Como reza el cínico resabio, “la vergüenza pasa pero el dinero queda en casa”. Los principales mecanismos para lograr la impunidad siguen siendo los mismos: colocar a personas cercanas en el sistema judicial. Como sabemos, el organismo encargado de la evaluación, selección y ratificación de jueces y fiscales es el Consejo Nacional de la Magistratura (CNM), cuya actuación ha merecido graves cuestionamientos. Como revelaron La República y El Comercio, el representante de las universidades nacionales elegido para integrar este Consejo –desde el 28 de febrero próximo hasta el 27/2/2015– fue involucrado en el informe Kroll como uno de los colaboradores de la corrupción durante el régimen de Fujimori: se le atribuye el traslado de maletas con el dinero robado por el ex presidente. Una periodista denunció que abogados defensores en casos de corrupción estarían evaluando, por encargo del CNM, a los candidatos a jueces y fiscales supremos.
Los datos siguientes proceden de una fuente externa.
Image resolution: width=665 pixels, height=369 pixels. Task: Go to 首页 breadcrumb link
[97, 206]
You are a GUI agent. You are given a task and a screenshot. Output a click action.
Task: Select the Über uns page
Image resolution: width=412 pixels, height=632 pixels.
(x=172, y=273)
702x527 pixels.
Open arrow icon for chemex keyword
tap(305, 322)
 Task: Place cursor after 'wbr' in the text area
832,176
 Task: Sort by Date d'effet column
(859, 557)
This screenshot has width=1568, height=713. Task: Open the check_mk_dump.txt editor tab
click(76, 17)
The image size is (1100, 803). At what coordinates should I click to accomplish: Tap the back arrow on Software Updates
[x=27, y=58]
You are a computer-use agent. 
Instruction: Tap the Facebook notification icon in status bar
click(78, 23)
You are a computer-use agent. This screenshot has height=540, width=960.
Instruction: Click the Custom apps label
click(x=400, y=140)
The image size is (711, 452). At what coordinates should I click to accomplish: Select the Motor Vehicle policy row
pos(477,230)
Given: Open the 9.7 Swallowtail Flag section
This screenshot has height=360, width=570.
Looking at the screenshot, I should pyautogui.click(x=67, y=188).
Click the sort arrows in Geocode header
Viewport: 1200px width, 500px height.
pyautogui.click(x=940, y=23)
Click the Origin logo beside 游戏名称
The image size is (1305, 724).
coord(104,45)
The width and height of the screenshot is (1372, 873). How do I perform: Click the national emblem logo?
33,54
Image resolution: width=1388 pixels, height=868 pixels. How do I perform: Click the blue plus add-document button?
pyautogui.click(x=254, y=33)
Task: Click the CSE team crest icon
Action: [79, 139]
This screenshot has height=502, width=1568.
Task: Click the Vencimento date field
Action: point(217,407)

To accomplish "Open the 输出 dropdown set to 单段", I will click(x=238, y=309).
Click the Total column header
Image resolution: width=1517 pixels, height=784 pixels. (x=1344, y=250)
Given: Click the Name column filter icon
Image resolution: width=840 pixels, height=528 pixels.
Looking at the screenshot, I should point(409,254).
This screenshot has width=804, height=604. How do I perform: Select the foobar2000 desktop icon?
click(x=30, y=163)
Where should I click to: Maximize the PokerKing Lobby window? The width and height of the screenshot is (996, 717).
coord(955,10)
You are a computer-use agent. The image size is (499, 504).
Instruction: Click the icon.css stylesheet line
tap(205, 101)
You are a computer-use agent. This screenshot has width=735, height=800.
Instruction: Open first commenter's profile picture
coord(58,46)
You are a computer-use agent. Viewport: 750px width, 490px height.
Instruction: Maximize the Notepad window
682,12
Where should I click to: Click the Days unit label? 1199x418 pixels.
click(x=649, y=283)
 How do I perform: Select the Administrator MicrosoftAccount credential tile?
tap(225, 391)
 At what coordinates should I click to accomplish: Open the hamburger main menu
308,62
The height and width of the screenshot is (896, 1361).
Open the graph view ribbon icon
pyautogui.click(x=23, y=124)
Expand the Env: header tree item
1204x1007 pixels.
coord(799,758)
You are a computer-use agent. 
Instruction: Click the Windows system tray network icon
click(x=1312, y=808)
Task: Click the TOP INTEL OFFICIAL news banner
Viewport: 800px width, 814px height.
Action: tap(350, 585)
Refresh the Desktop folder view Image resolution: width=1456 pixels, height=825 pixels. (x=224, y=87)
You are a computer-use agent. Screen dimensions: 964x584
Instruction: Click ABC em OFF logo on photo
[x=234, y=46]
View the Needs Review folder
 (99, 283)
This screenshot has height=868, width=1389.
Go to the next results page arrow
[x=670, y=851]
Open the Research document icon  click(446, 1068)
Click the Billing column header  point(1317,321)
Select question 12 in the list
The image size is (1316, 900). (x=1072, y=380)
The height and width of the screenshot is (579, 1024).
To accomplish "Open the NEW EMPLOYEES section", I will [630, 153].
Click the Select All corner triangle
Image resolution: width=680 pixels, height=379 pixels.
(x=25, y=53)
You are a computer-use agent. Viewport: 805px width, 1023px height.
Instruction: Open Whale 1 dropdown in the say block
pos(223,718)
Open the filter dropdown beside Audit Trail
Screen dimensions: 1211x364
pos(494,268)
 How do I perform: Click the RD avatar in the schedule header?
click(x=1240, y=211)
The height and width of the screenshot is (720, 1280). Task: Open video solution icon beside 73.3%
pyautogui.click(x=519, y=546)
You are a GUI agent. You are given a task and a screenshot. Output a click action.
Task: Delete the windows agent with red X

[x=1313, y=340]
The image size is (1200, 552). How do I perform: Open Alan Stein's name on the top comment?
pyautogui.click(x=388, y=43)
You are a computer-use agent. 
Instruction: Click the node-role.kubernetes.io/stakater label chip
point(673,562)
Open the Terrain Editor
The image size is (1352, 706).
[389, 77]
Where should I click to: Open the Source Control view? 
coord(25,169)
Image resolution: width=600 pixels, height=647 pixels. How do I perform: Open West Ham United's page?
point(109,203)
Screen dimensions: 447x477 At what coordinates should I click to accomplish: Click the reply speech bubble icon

Hace solo una década que la corrupción en el Perú alcanzó dimensiones sistémicas. Sin embargo, los principales líderes políticos parecen haberlo olvidado, y estamos perdiendo la batalla. En realidad, sin una reforma del Estado, que comprenda el establecimiento de una carrera pública, con profesionales honestos, competentes y bien remunerados, seleccionados y promovidos en base a sus méritos, es poco lo que se puede hacer. Por cierto, esta reforma requiere de voluntad política, y es poco probable que en el contexto actual se logren avances sustantivos. Si bien no hay mucho espacio para el optimismo, hay algunos signos de esperanza que es preciso destacar. En efecto, aún contamos con núcleos de jueces, fiscales y funcionarios honestos, periodistas decentes, medios independientes y redes de ONG que vienen luchando activamente contra la corrupción. Aún no hemos perdido la capacidad de indignarnos, pero frente a una corrupción sistémica la indignación no es suficiente. La lucha será exitosa, en la medida que involucre a personas de todos los estratos y regiones.